• _PROBLEM STATEMENT_
Answer with nothing but the number of lines in the listing below that contain "Evenletters".

── SOURCE DATA ──

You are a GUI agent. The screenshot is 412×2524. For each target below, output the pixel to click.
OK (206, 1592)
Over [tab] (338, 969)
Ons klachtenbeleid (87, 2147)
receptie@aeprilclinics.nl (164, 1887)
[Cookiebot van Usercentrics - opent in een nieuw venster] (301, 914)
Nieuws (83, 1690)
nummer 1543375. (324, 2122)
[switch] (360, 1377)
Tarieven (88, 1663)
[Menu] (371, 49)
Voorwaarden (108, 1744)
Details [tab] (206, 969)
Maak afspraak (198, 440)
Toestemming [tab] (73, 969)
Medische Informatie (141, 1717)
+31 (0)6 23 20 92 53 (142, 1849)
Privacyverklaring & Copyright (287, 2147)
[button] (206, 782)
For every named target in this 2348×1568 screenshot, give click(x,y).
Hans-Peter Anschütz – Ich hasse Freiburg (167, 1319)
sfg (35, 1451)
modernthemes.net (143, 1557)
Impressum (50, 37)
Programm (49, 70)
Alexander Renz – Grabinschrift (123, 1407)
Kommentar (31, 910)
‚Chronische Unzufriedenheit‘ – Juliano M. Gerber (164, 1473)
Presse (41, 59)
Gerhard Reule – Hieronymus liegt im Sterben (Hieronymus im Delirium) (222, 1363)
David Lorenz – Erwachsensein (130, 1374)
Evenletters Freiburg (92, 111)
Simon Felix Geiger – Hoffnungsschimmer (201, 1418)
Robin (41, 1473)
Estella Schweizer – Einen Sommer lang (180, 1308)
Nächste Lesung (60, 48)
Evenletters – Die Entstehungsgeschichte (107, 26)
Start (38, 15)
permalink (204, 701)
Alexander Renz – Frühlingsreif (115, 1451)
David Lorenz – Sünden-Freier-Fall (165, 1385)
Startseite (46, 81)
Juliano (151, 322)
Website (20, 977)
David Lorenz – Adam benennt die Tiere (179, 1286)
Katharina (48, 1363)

───

• _RESPONSE_
2